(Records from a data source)
● ● ● ●
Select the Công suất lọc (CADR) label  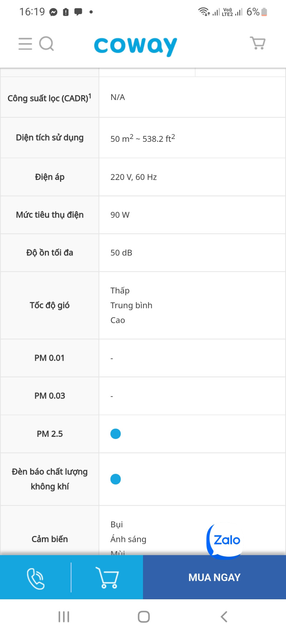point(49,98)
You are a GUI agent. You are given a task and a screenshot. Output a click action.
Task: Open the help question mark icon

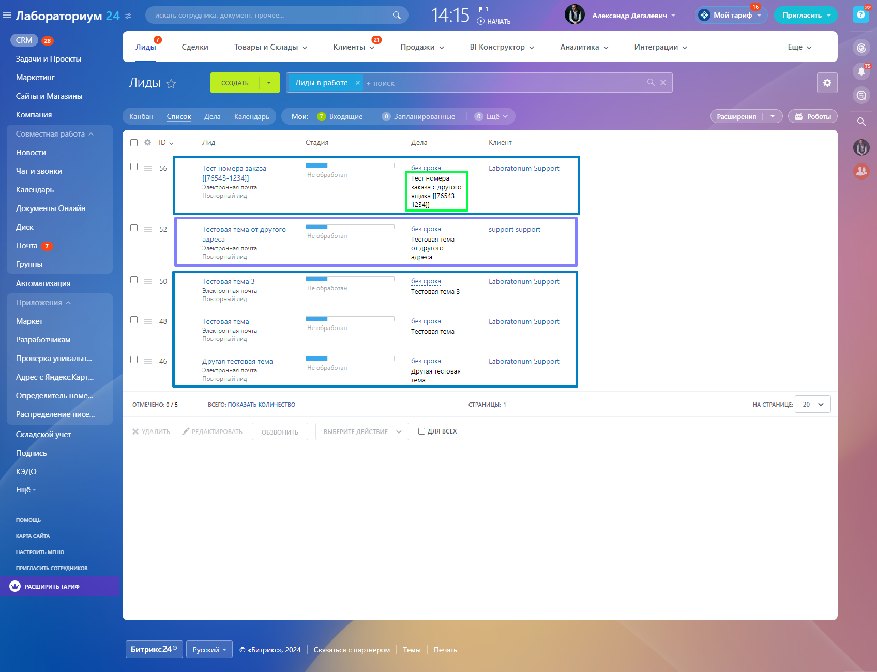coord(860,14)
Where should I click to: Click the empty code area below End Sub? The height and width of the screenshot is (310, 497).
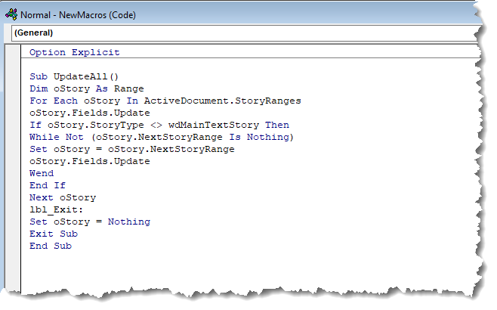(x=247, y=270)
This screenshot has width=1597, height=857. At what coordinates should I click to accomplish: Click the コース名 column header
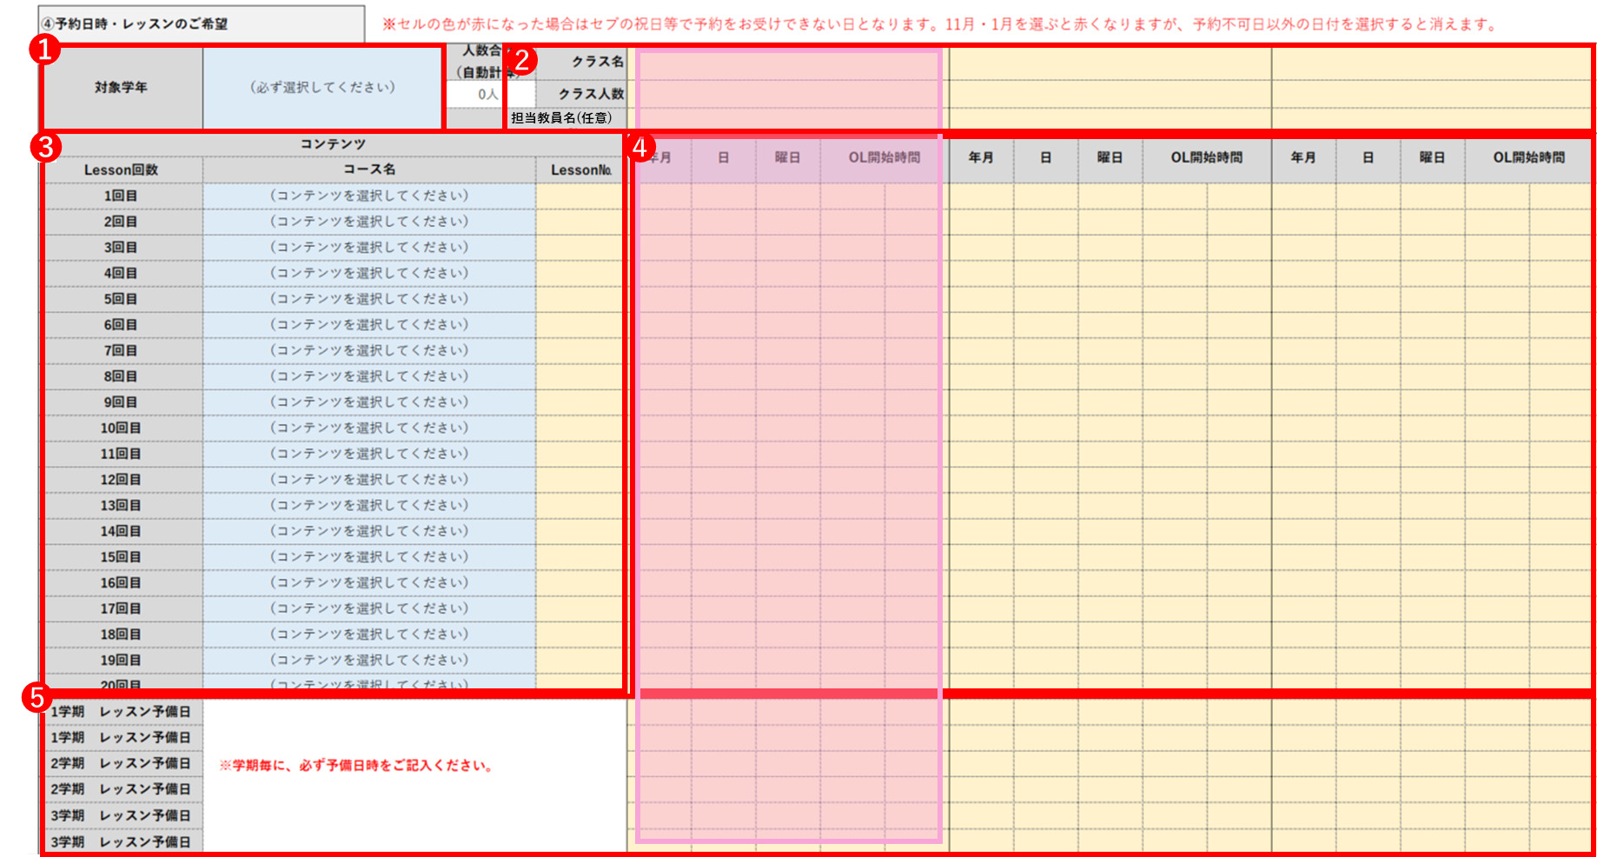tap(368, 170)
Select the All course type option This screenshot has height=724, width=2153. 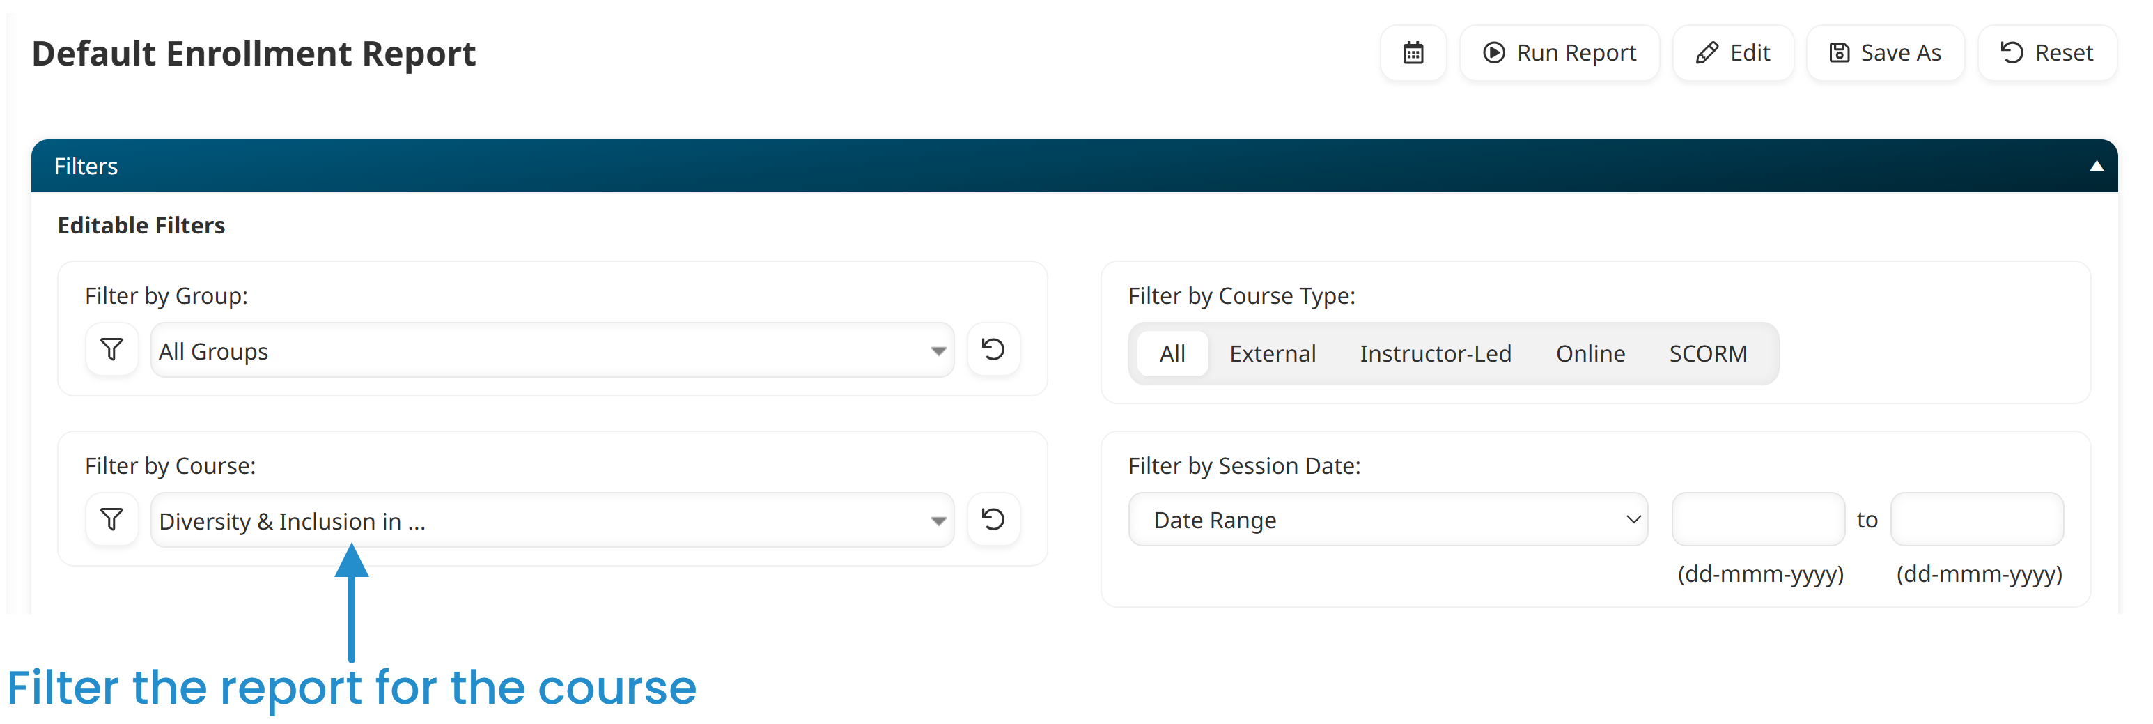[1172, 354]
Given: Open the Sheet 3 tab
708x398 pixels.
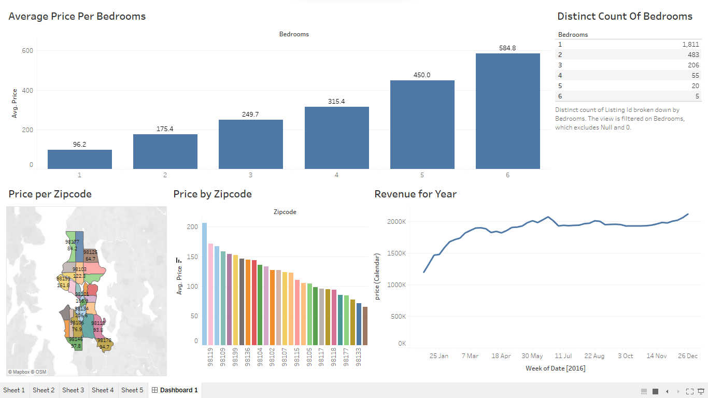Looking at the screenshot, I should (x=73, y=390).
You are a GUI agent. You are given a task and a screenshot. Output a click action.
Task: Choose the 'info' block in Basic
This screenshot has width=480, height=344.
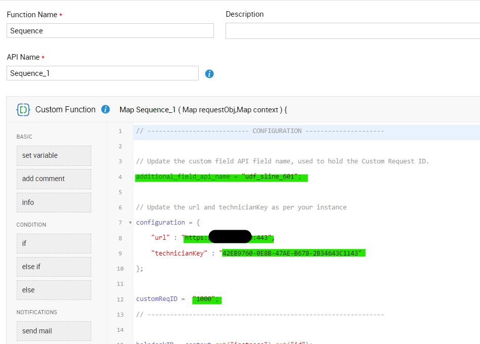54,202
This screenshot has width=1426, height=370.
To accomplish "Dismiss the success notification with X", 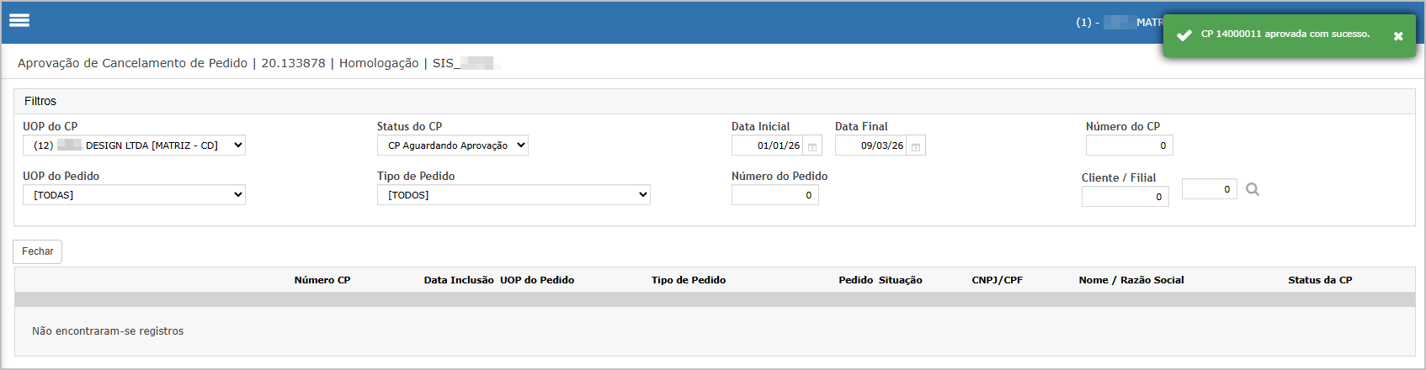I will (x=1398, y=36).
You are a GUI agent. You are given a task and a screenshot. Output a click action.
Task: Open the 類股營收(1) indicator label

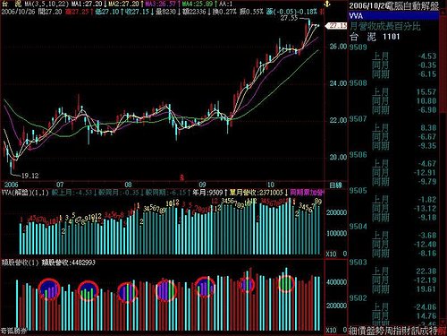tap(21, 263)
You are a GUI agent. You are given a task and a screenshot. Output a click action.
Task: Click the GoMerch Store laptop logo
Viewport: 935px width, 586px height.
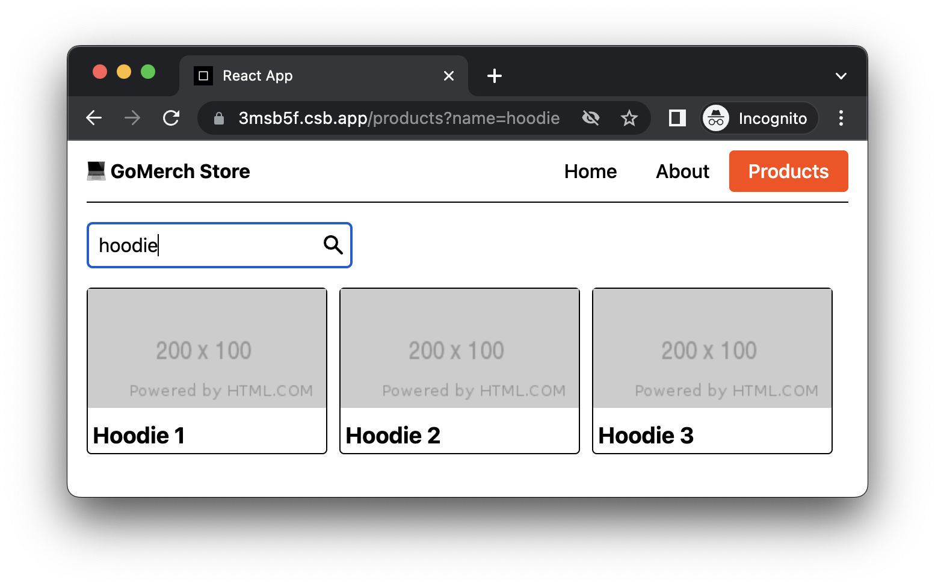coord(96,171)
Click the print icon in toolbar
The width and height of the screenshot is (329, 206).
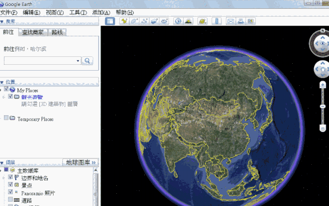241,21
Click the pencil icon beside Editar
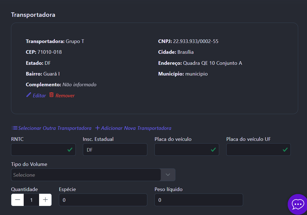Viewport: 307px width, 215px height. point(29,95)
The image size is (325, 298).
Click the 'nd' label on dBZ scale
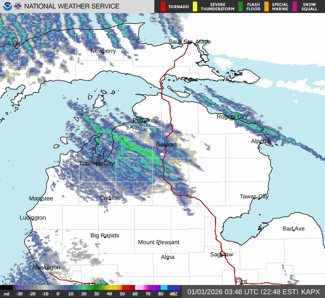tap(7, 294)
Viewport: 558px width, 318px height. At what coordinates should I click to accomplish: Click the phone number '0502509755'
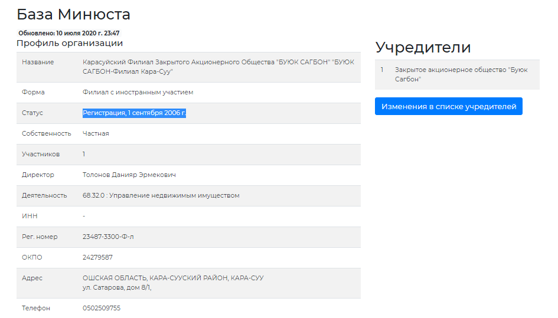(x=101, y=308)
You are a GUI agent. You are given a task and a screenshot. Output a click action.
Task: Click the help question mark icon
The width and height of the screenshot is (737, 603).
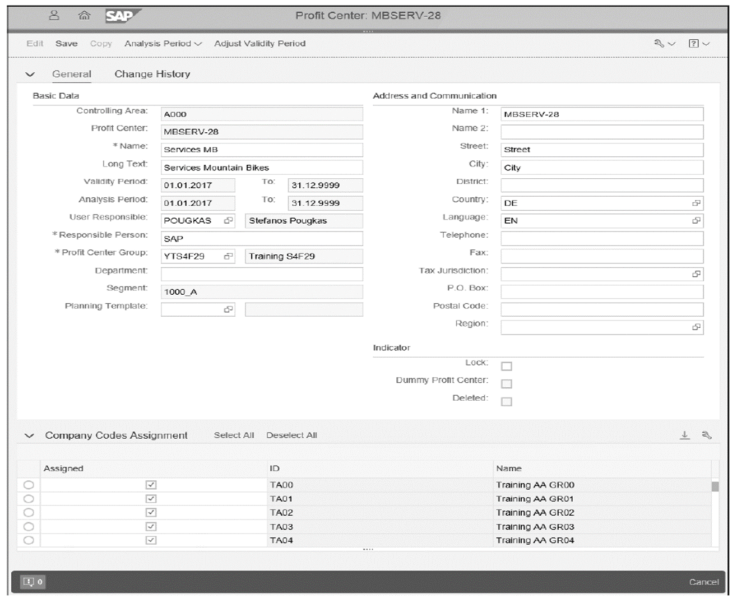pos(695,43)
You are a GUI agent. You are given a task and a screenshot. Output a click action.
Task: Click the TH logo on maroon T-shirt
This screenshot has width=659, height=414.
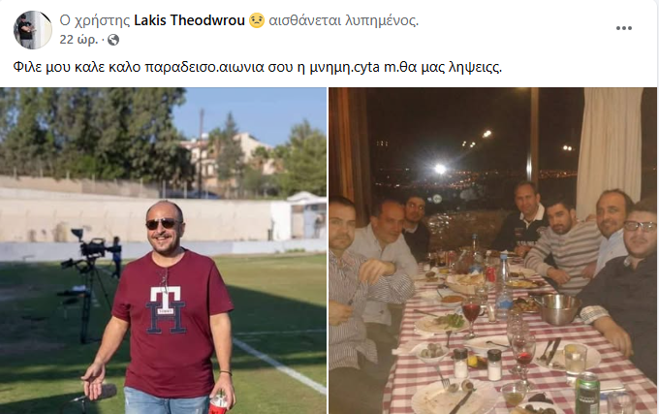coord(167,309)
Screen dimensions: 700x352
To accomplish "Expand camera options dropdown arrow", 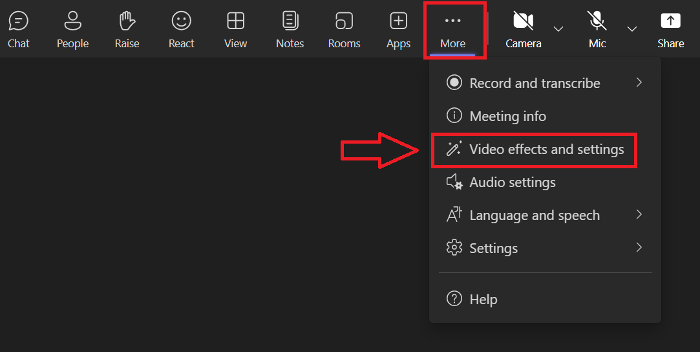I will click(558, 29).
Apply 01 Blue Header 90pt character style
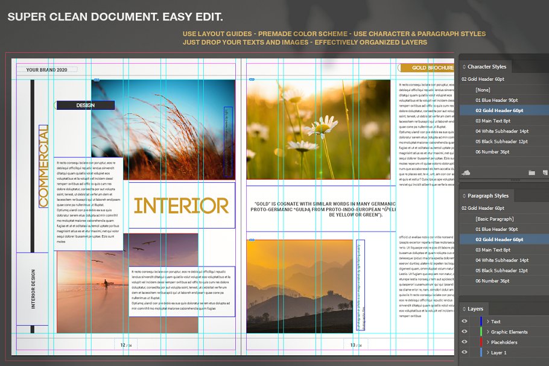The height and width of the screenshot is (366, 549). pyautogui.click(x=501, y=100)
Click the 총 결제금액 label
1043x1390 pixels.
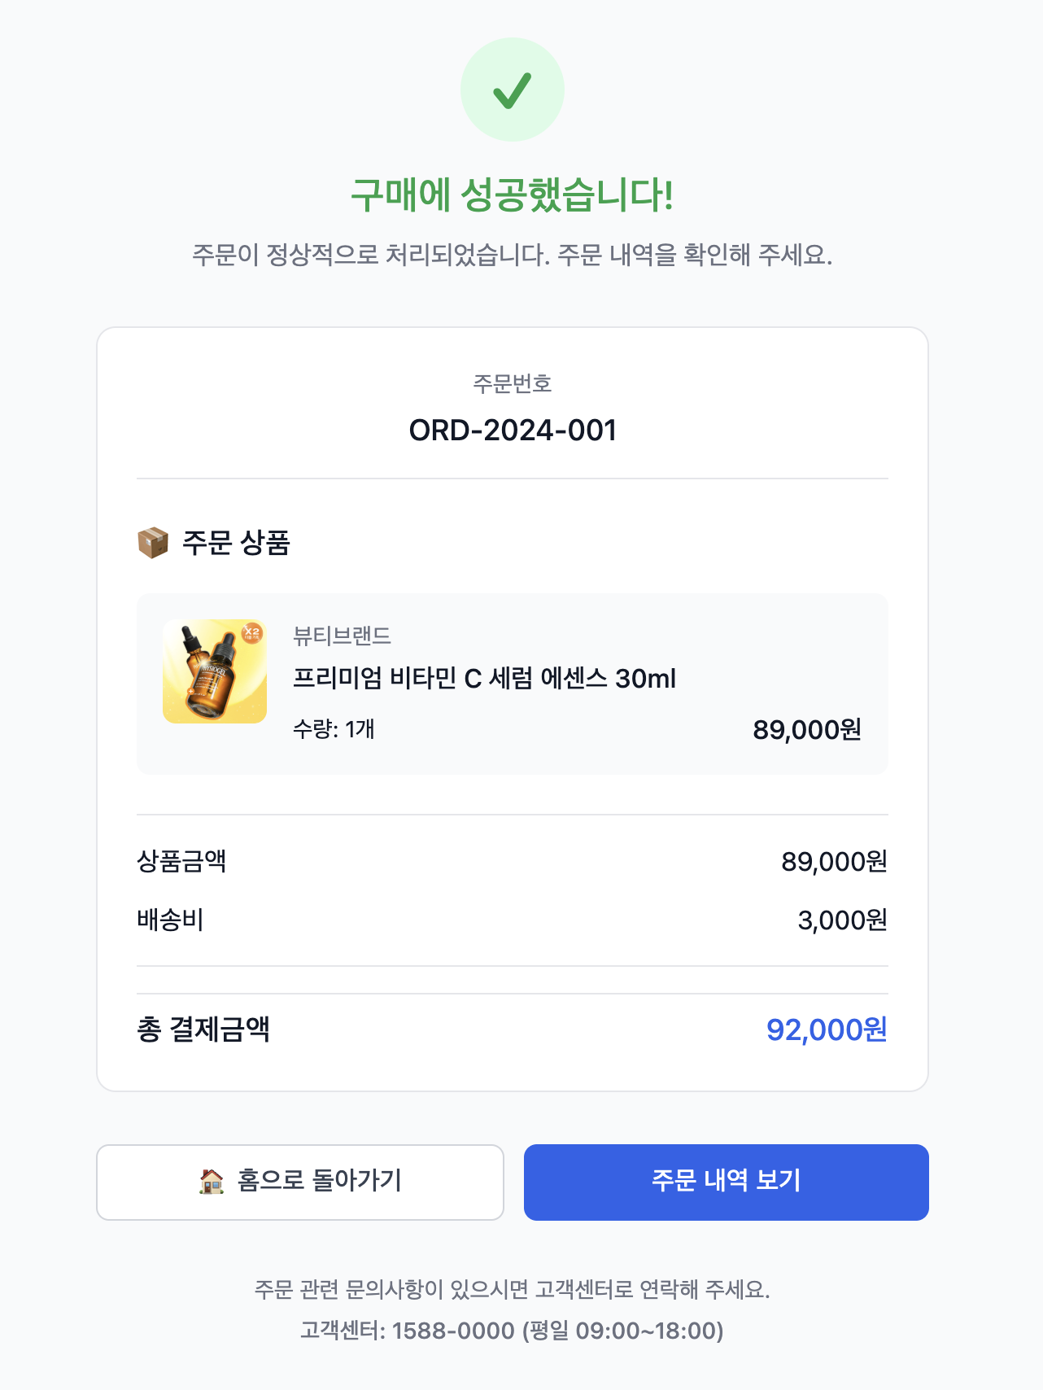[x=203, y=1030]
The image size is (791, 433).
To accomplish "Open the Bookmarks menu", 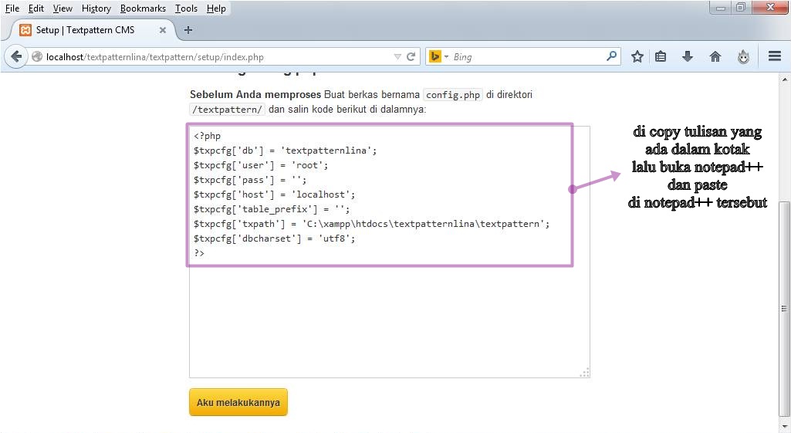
● ● ● ●
What this task involves. Check each line of the data above for the word "size" and copy the ones where it is found.

Task result.
The image size is (325, 298).
The image size is (791, 433).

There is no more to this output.